Recently, I bought these. They are reusable grocery sacks, which everyone has jumped on that bandwagon but these are better for me because they fit into my purse and now when I check out at the store I don't have to say Dang! I left my shopping bags in the car! I can just reach in my purse and pull them out. A tiny bit of crunchiness in my purse. I highly recommend them. They hold a lot and they are so colorful that Max said he will never go shopping with me again.

Also, I asked a co-worker today who takes the same route to work if she would be interested in carpooling. Me. Carpooling. I will let you all digest that for a moment. OK, moment over. Part of it is a response to the high gas prices, but another part of me just wants to do their part for the environment. This is the same person who said I don't give a shit about the landfills, I'm using Pampers not cloth diapers. So this whole carpool thing is a suspiciously crunchy turn of events.

AND! I have started taking vitamins. Except I keep forgetting to take them and I remember when I use the bathroom at work and my pee isn't a neon color. So I got the brilliant idea of buying a bottle of vitamins to keep at work. This led me to go to Super Supplements today on my lunch hour. That is an extremely crunchy store!

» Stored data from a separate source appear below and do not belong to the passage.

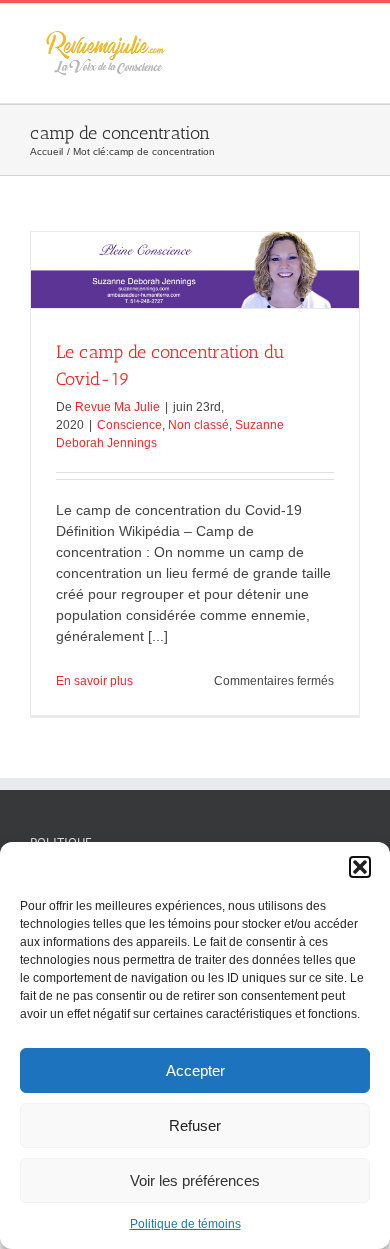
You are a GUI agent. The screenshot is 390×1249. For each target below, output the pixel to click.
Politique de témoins (185, 1224)
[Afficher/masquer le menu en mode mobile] (352, 34)
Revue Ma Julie (117, 407)
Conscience (129, 425)
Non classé (198, 425)
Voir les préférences (195, 1180)
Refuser (195, 1125)
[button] (360, 867)
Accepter (195, 1070)
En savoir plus (94, 681)
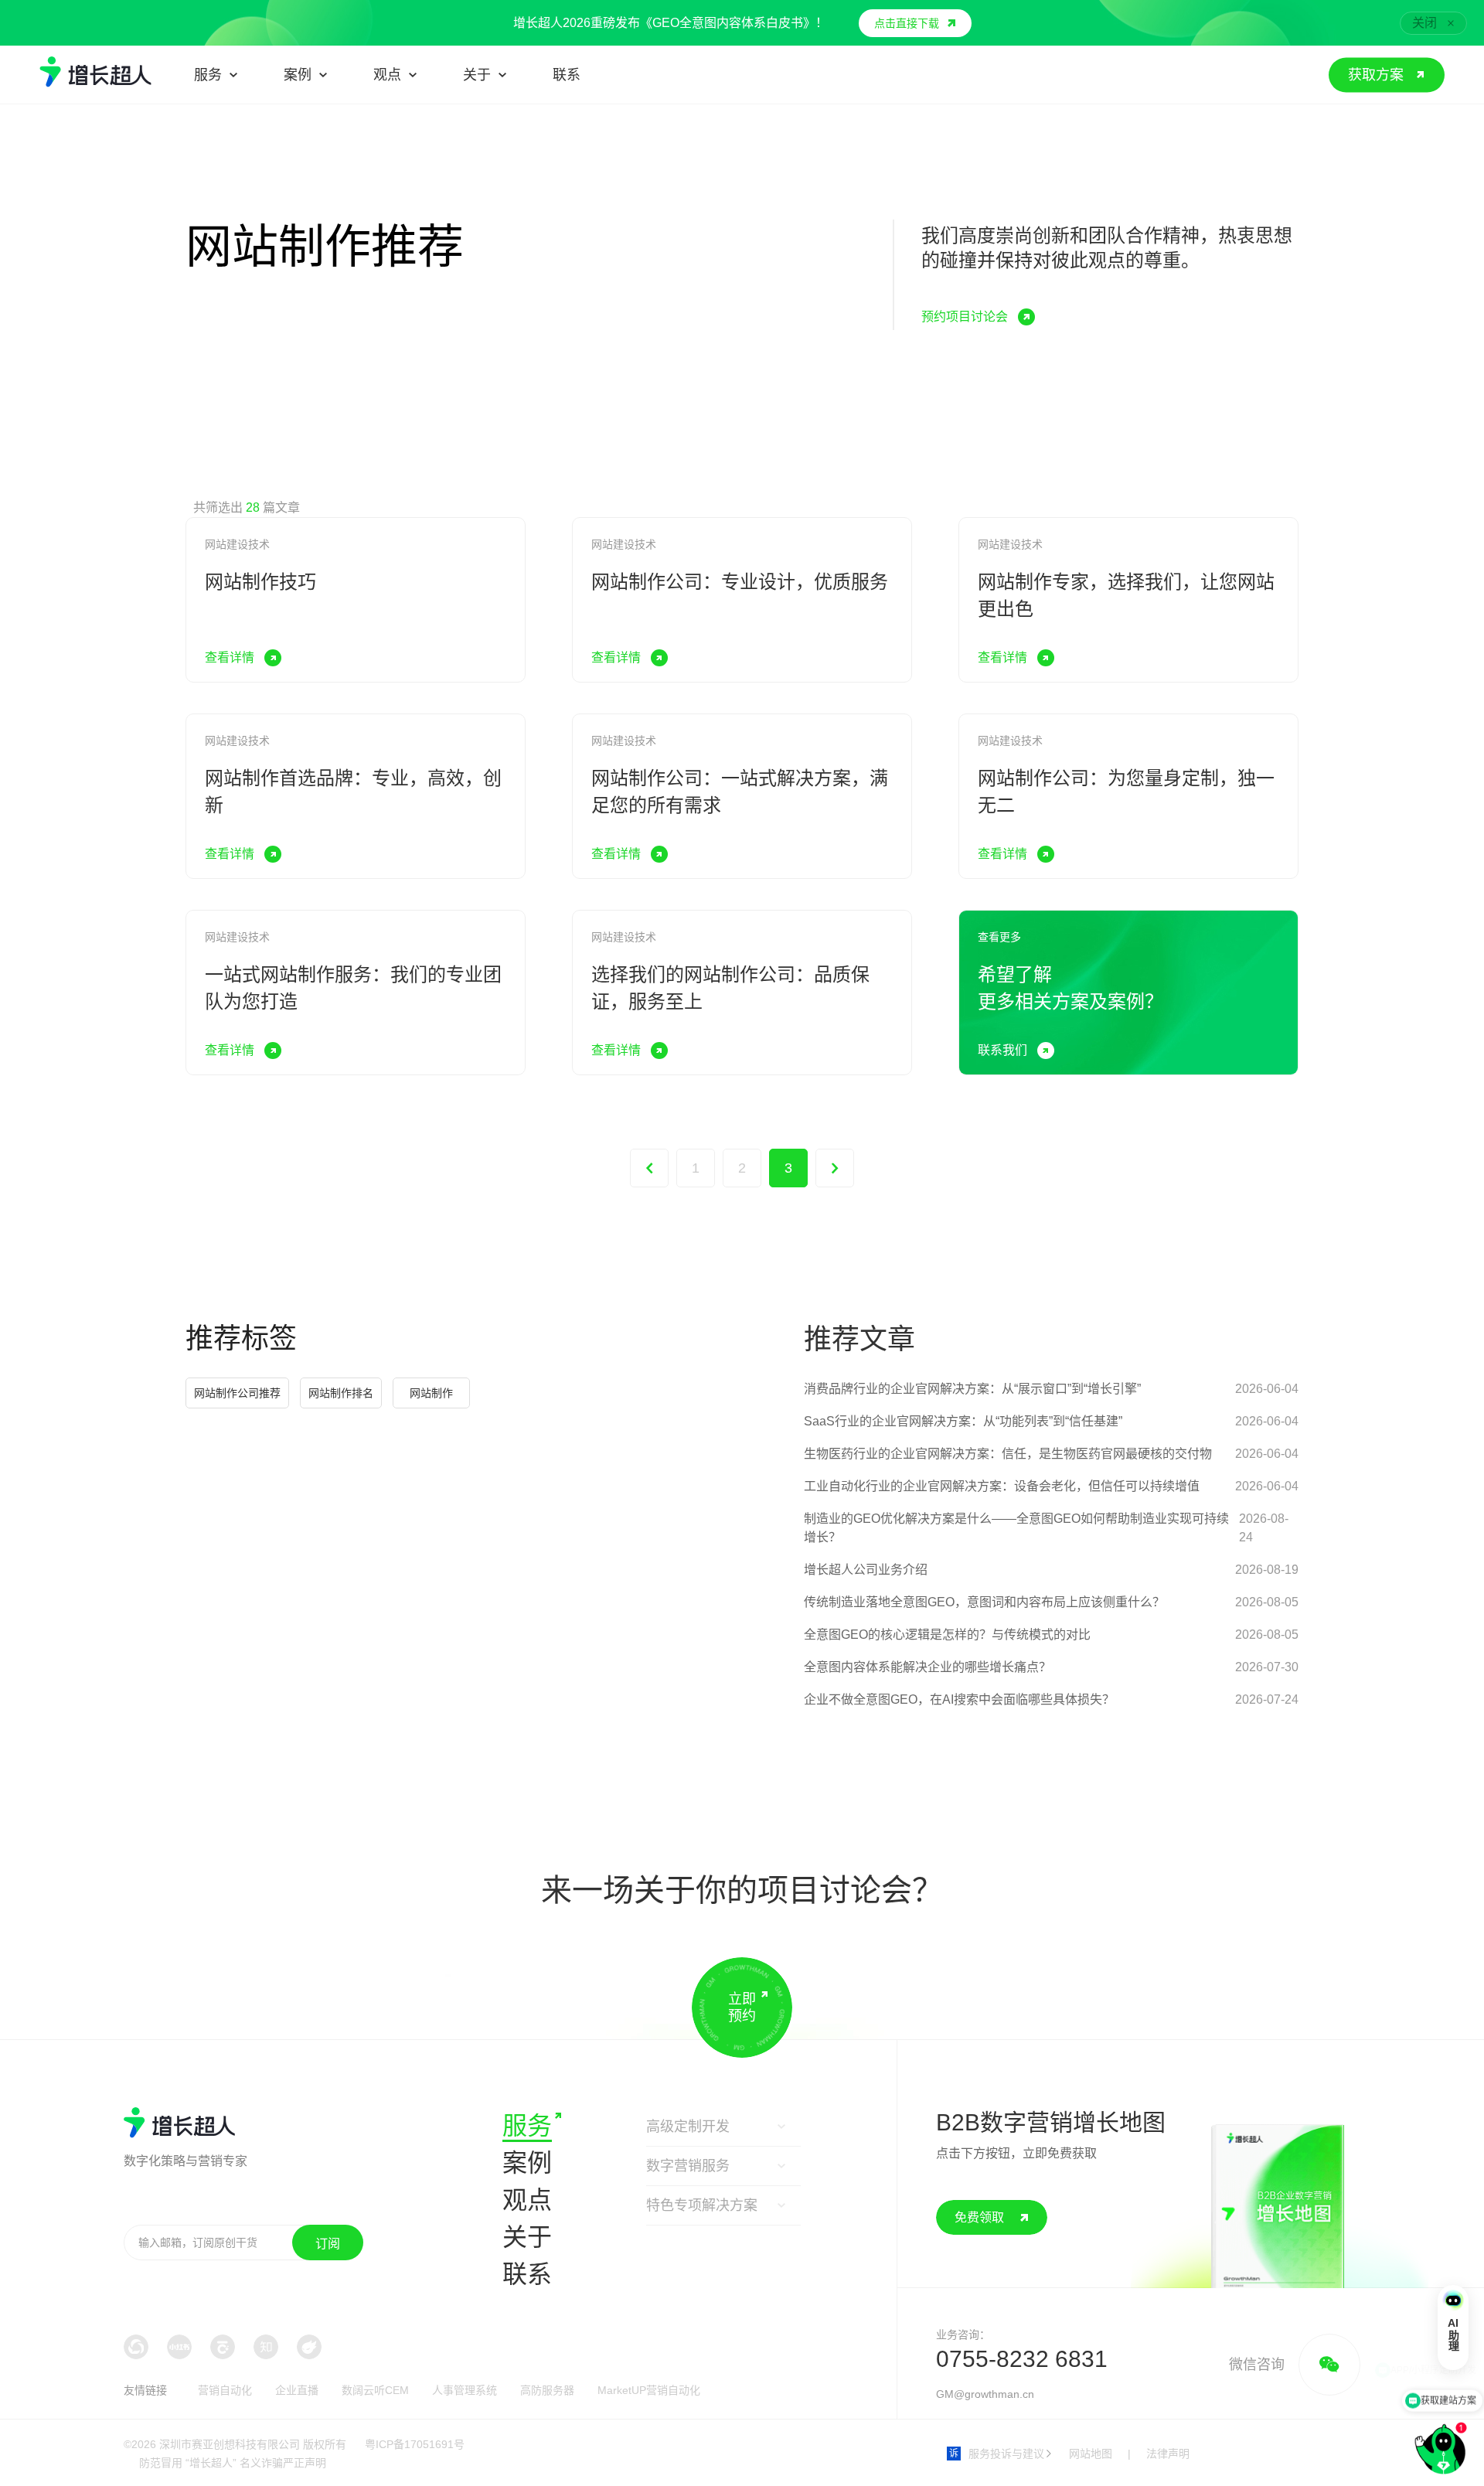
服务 (527, 2126)
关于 (527, 2237)
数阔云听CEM (375, 2390)
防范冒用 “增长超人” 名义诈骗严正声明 (232, 2463)
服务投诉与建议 (996, 2453)
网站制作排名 (340, 1393)
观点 (527, 2200)
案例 (527, 2163)
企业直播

I do not know what has gotten into me. And I don't know what other crunchy escapades I will be having, but I am drawing the line at listening to the Grateful Dead. (Although I do have tye dye socks.) And I also will not be buying vegetarian cat food for my cats. They will just go outside and eat a small animal, which defeats the whole purpose. And you will never find me anywhere near a bottle of that stinky supercrunchy patchouli. But I'm open to other things, like growing more of my own food and learning how to can fruits and veggies. Last year I grew tomatoes, I wonder, does squash grow well up here? What about corn? I think I might like to tear out some of my lawn and put in a mini cornfield. I feel myself becoming less chewy by the minute! I think that might be a good thing.

3 comments:

Anonymous said...

Hi Karla,
I love that you are venturing into Crunchyland.
I can see you making home made "pisto" (nod to our loving brother and dog)to put on your home-grown tomatoes while wearing your birkenstocks (don't knock 'em til you try 'em) and tie-dyed socks, dancing or whatever those Deadheads did for hours to the Grateful Dead! What year is this again 1968?
Love your sister

Anonymous said...

Hi Karla, I love that you are venturing into crunchyland.
I can see you making home made "pisto" (nod to our loving brother and dog)to put on your home-grown tomatoes while wearing your birkenstocks (don't knock 'em til you try 'em) and tie-dyed socks, dancing or what ever those Deadheads did for hours to the Grateful Dead! What year is this again 1968?
Love your sister

Sara Habein said...

You want to hear crunchy? I made bread today. Like, real live using yeast and waiting for it to rise and everything bread. It feels so wrong, but... I was out of bread and wanted some.

*trips over recycling*
*takes vitamin*
*finally unpacks dufflebag from public transportation-filled vacation, including bringing along a Fred Meyer bag to use at Trader Joes*

Oh but I'm awash in disposable diapers. So maybe it all evens out, right?